▸ **Exercise prompt**
Rewrite the lines of every record below as a numbered list, leaving out the blank lines.

───

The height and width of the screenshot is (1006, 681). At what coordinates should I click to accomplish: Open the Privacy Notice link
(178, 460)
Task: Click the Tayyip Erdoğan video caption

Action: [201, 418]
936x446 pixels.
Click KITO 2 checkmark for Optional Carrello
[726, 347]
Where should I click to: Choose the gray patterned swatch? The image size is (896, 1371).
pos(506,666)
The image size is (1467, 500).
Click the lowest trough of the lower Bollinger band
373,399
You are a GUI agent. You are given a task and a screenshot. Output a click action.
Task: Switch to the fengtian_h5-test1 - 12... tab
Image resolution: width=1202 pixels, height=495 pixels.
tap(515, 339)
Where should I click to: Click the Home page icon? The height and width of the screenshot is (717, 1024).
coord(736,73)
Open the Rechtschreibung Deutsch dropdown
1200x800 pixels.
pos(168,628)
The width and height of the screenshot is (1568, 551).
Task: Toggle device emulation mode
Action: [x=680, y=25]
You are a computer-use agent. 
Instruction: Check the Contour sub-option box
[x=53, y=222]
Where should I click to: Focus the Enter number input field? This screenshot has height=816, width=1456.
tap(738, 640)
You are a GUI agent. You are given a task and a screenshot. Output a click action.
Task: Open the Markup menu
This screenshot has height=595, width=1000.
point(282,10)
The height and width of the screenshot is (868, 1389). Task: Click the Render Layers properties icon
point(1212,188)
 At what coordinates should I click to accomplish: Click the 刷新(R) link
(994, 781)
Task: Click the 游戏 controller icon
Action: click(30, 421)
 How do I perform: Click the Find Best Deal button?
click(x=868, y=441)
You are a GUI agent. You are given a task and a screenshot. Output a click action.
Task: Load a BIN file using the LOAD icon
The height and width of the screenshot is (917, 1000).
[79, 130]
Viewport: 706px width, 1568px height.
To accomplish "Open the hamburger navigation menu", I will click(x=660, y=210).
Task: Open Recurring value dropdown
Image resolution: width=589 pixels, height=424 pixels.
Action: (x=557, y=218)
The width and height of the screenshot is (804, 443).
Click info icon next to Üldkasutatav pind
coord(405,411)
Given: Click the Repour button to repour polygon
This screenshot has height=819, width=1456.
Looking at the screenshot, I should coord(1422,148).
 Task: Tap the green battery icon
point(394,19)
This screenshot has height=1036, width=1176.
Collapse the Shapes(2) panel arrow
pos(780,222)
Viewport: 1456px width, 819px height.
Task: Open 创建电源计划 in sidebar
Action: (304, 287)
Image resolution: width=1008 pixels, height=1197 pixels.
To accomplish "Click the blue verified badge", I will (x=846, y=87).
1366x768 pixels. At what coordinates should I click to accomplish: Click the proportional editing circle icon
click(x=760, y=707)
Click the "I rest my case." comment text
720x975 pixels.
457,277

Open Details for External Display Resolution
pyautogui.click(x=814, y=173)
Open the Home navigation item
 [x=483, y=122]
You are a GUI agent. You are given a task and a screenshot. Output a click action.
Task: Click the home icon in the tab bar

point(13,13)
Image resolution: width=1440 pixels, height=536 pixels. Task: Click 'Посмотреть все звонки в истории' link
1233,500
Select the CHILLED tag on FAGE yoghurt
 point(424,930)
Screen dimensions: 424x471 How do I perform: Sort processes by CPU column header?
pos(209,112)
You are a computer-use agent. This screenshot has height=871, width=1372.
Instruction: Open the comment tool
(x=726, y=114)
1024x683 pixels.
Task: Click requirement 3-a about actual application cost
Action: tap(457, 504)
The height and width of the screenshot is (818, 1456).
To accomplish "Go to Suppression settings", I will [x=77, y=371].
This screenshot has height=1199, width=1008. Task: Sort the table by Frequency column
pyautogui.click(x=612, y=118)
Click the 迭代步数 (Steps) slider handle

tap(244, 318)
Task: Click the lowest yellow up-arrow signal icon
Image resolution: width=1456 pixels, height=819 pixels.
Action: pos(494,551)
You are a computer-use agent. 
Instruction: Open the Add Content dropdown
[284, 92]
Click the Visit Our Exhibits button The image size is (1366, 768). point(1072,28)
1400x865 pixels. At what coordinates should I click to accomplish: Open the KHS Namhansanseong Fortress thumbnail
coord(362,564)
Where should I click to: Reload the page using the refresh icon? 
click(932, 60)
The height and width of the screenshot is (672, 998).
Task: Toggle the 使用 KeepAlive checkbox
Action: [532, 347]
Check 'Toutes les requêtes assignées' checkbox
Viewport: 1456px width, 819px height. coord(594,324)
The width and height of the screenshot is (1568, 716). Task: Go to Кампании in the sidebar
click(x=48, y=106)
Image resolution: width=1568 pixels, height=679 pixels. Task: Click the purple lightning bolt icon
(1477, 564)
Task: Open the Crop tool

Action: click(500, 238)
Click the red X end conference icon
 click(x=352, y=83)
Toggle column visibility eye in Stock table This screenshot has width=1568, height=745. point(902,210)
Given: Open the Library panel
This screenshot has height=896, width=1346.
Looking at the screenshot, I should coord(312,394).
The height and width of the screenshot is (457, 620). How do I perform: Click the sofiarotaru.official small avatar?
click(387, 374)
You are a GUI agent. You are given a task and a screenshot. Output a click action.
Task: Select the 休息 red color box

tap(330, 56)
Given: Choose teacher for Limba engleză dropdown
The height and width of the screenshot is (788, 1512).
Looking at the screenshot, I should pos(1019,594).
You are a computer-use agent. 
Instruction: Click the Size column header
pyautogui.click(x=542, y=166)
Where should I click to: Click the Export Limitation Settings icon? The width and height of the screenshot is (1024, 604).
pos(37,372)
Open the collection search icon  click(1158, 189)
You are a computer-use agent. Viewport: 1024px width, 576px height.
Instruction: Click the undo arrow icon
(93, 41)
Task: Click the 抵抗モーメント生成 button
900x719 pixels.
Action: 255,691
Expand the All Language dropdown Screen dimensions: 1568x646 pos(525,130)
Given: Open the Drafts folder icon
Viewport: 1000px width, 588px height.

───

▸ **Answer to the task**
1. The height and width of the screenshot is (1006, 681). At what coordinates should I click to accomplish: Open the Privacy Notice link
2. (178, 460)
3. Task: Click the Tayyip Erdoğan video caption
4. Action: [201, 418]
5. 936x446 pixels.
6. Click KITO 2 checkmark for Optional Carrello
7. [726, 347]
8. Where should I click to: Choose the gray patterned swatch? The image size is (896, 1371).
9. pos(506,666)
10. The image size is (1467, 500).
11. Click the lowest trough of the lower Bollinger band
12. 373,399
13. You are a GUI agent. You are given a task and a screenshot. Output a click action.
14. Task: Switch to the fengtian_h5-test1 - 12... tab
15. Image resolution: width=1202 pixels, height=495 pixels.
16. tap(515, 339)
17. Where should I click to: Click the Home page icon? The height and width of the screenshot is (717, 1024).
18. coord(736,73)
19. Open the Rechtschreibung Deutsch dropdown
20. 1200x800 pixels.
21. pos(168,628)
22. The width and height of the screenshot is (1568, 551).
23. Task: Toggle device emulation mode
24. Action: [x=680, y=25]
25. You are a computer-use agent. 
26. Instruction: Check the Contour sub-option box
27. [x=53, y=222]
28. Where should I click to: Focus the Enter number input field? This screenshot has height=816, width=1456.
29. tap(738, 640)
30. You are a GUI agent. You are given a task and a screenshot. Output a click action.
31. Task: Open the Markup menu
32. This screenshot has height=595, width=1000.
33. point(282,10)
34. The height and width of the screenshot is (868, 1389). Task: Click the Render Layers properties icon
35. point(1212,188)
36.  At what coordinates should I click to accomplish: Click the 刷新(R) link
37. (994, 781)
38. Task: Click the 游戏 controller icon
39. Action: click(30, 421)
40.  How do I perform: Click the Find Best Deal button?
41. click(x=868, y=441)
42. You are a GUI agent. You are given a task and a screenshot. Output a click action.
43. Task: Load a BIN file using the LOAD icon
44. The height and width of the screenshot is (917, 1000).
45. [79, 130]
46. Viewport: 706px width, 1568px height.
47. To accomplish "Open the hamburger navigation menu", I will click(x=660, y=210).
48. Task: Open Recurring value dropdown
49. Image resolution: width=589 pixels, height=424 pixels.
50. Action: (x=557, y=218)
51. The width and height of the screenshot is (804, 443).
52. Click info icon next to Üldkasutatav pind
53. coord(405,411)
54. Given: Click the Repour button to repour polygon
55. This screenshot has height=819, width=1456.
56. Looking at the screenshot, I should coord(1422,148).
57.  Task: Tap the green battery icon
58. point(394,19)
59. This screenshot has height=1036, width=1176.
60. Collapse the Shapes(2) panel arrow
61. pos(780,222)
62. Viewport: 1456px width, 819px height.
63. Task: Open 创建电源计划 in sidebar
64. Action: (304, 287)
65. Image resolution: width=1008 pixels, height=1197 pixels.
66. To accomplish "Click the blue verified badge", I will (x=846, y=87).
67. 1366x768 pixels. At what coordinates should I click to accomplish: Click the proportional editing circle icon
68. click(x=760, y=707)
69. Click the "I rest my case." comment text
70. 720x975 pixels.
71. 457,277
72. Open Details for External Display Resolution
73. pyautogui.click(x=814, y=173)
74. Open the Home navigation item
75.  [x=483, y=122]
76. You are a GUI agent. You are given a task and a screenshot. Output a click action.
77. Task: Click the home icon in the tab bar
78. point(13,13)
79. Image resolution: width=1440 pixels, height=536 pixels. Task: Click 'Посмотреть все звонки в истории' link
80. 1233,500
81. Select the CHILLED tag on FAGE yoghurt
82.  point(424,930)
83. Screen dimensions: 424x471 How do I perform: Sort processes by CPU column header?
84. pos(209,112)
85. You are a computer-use agent. This screenshot has height=871, width=1372.
86. Instruction: Open the comment tool
87. (x=726, y=114)
88. 1024x683 pixels.
89. Task: Click requirement 3-a about actual application cost
90. Action: tap(457, 504)
91. The height and width of the screenshot is (818, 1456).
92. To accomplish "Go to Suppression settings", I will [x=77, y=371].
93. This screenshot has height=1199, width=1008. Task: Sort the table by Frequency column
94. pyautogui.click(x=612, y=118)
95. Click the 迭代步数 (Steps) slider handle
96. tap(244, 318)
97. Task: Click the lowest yellow up-arrow signal icon
98. Image resolution: width=1456 pixels, height=819 pixels.
99. Action: pos(494,551)
100. You are a computer-use agent. 
101. Instruction: Open the Add Content dropdown
102. [284, 92]
103. Click the Visit Our Exhibits button The image size is (1366, 768). point(1072,28)
104. 1400x865 pixels. At what coordinates should I click to accomplish: Open the KHS Namhansanseong Fortress thumbnail
105. coord(362,564)
106. Where should I click to: Reload the page using the refresh icon? 
107. click(932, 60)
108. The height and width of the screenshot is (672, 998).
109. Task: Toggle the 使用 KeepAlive checkbox
110. Action: [532, 347]
111. Check 'Toutes les requêtes assignées' checkbox
112. Viewport: 1456px width, 819px height. coord(594,324)
113. The width and height of the screenshot is (1568, 716). Task: Go to Кампании in the sidebar
114. click(x=48, y=106)
115. Image resolution: width=1568 pixels, height=679 pixels. Task: Click the purple lightning bolt icon
116. (1477, 564)
117. Task: Open the Crop tool
118. Action: click(500, 238)
119. Click the red X end conference icon
120.  click(x=352, y=83)
121. Toggle column visibility eye in Stock table This screenshot has width=1568, height=745. point(902,210)
122. Given: Open the Library panel
123. This screenshot has height=896, width=1346.
124. Looking at the screenshot, I should coord(312,394).
125. The height and width of the screenshot is (457, 620). How do I perform: Click the sofiarotaru.official small avatar?
126. click(387, 374)
127. You are a GUI agent. You are given a task and a screenshot. Output a click action.
128. Task: Select the 休息 red color box
129. tap(330, 56)
130. Given: Choose teacher for Limba engleză dropdown
131. The height and width of the screenshot is (788, 1512).
132. Looking at the screenshot, I should pos(1019,594).
133. You are a computer-use agent. 
134. Instruction: Click the Size column header
135. pyautogui.click(x=542, y=166)
136. Where should I click to: Click the Export Limitation Settings icon? The width and height of the screenshot is (1024, 604).
137. pos(37,372)
138. Open the collection search icon  click(1158, 189)
139. You are a computer-use agent. Viewport: 1024px width, 576px height.
140. Instruction: Click the undo arrow icon
141. (93, 41)
142. Task: Click the 抵抗モーメント生成 button
143. 900x719 pixels.
144. Action: 255,691
145. Expand the All Language dropdown Screen dimensions: 1568x646 pos(525,130)
146. Given: Open the Drafts folder icon
147. Viewport: 1000px width, 588px height.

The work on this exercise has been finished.